• SUPPLIED RECORDS:
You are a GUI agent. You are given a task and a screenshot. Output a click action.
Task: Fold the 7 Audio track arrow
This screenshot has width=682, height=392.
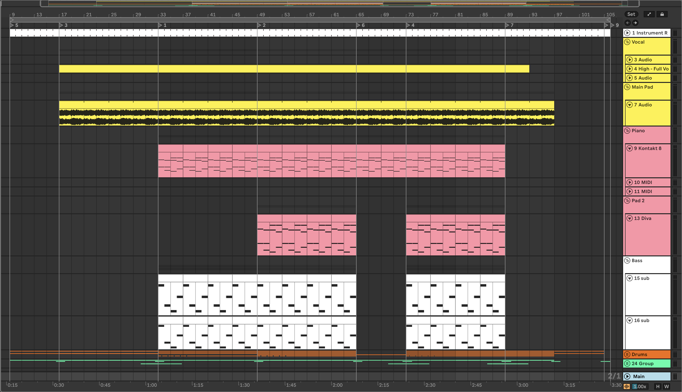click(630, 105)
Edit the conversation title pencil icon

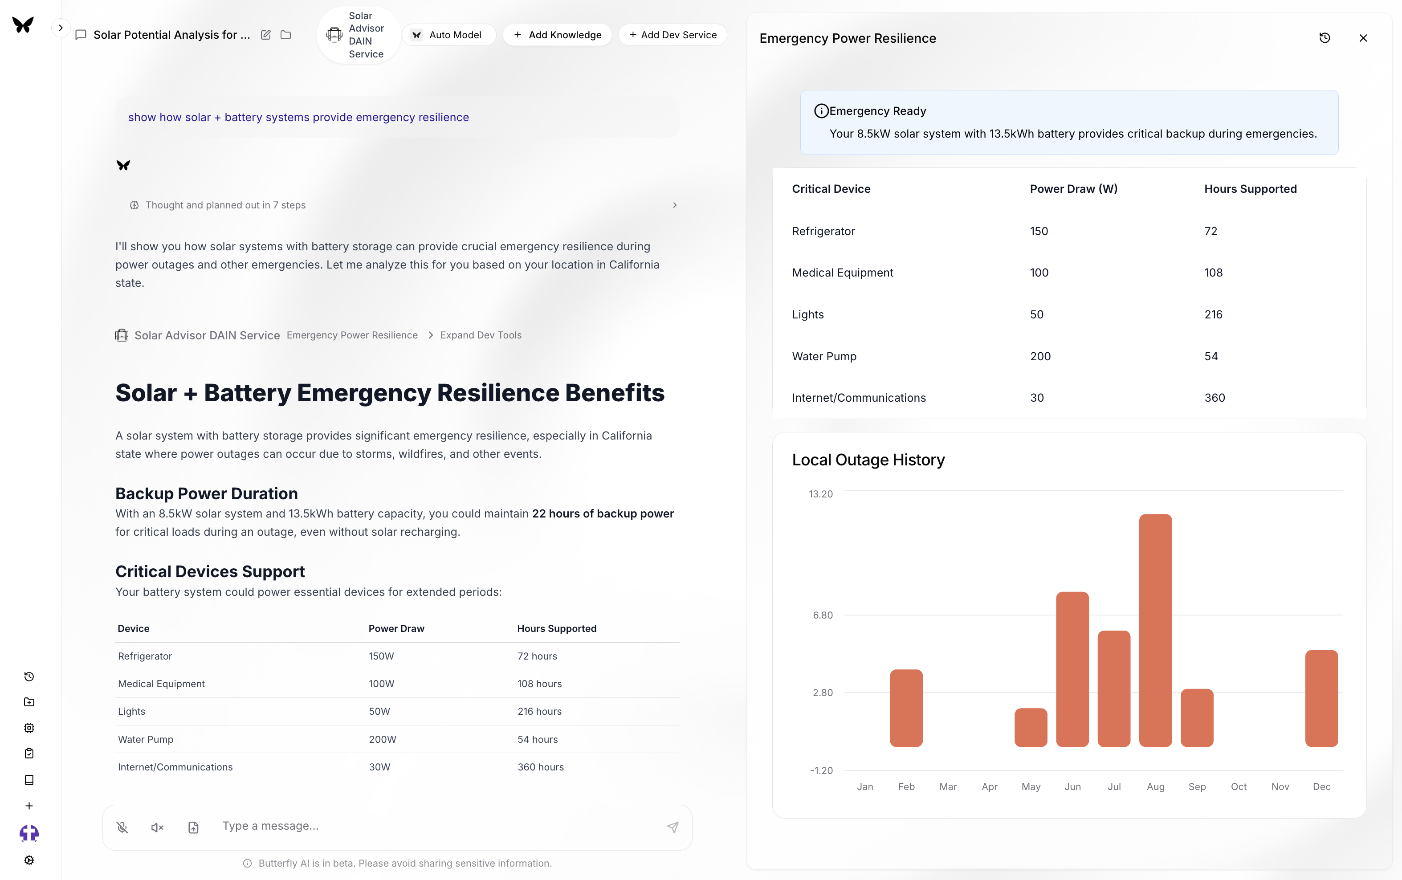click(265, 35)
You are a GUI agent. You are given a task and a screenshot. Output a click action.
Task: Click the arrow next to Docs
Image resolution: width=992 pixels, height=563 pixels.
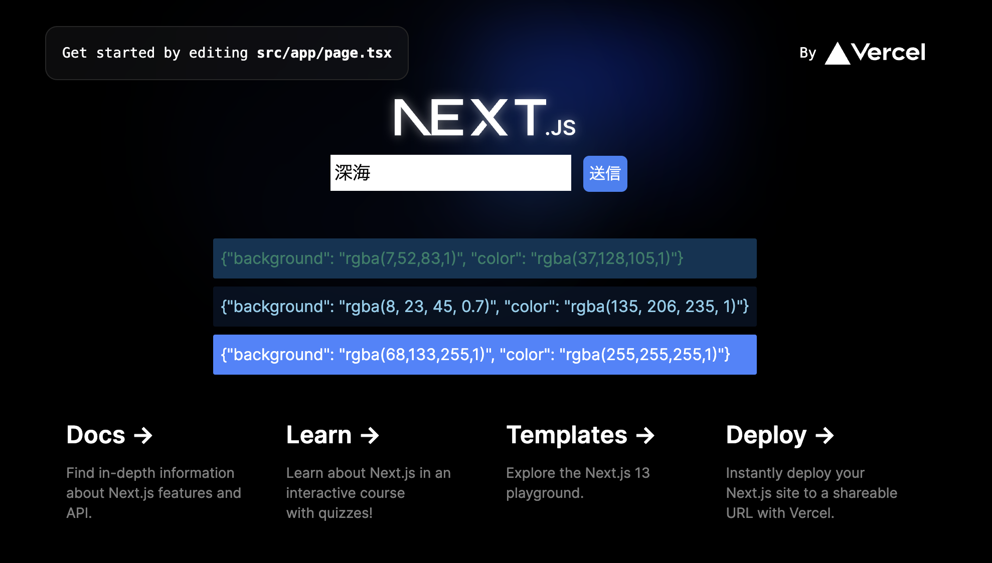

• ASSIGNMENT:
Every line above is to be given again exactly, apart from the pictures.

• TASK SOLUTION:
You are a GUI agent. You are given a task and a screenshot. Output a click action.
Task: Fold the 7 Audio track arrow
This screenshot has width=682, height=392.
click(630, 105)
Edit the conversation title pencil icon

click(265, 35)
You are a GUI agent. You are given a task and a screenshot. Output a click action.
Task: Click the arrow next to Docs
Image resolution: width=992 pixels, height=563 pixels.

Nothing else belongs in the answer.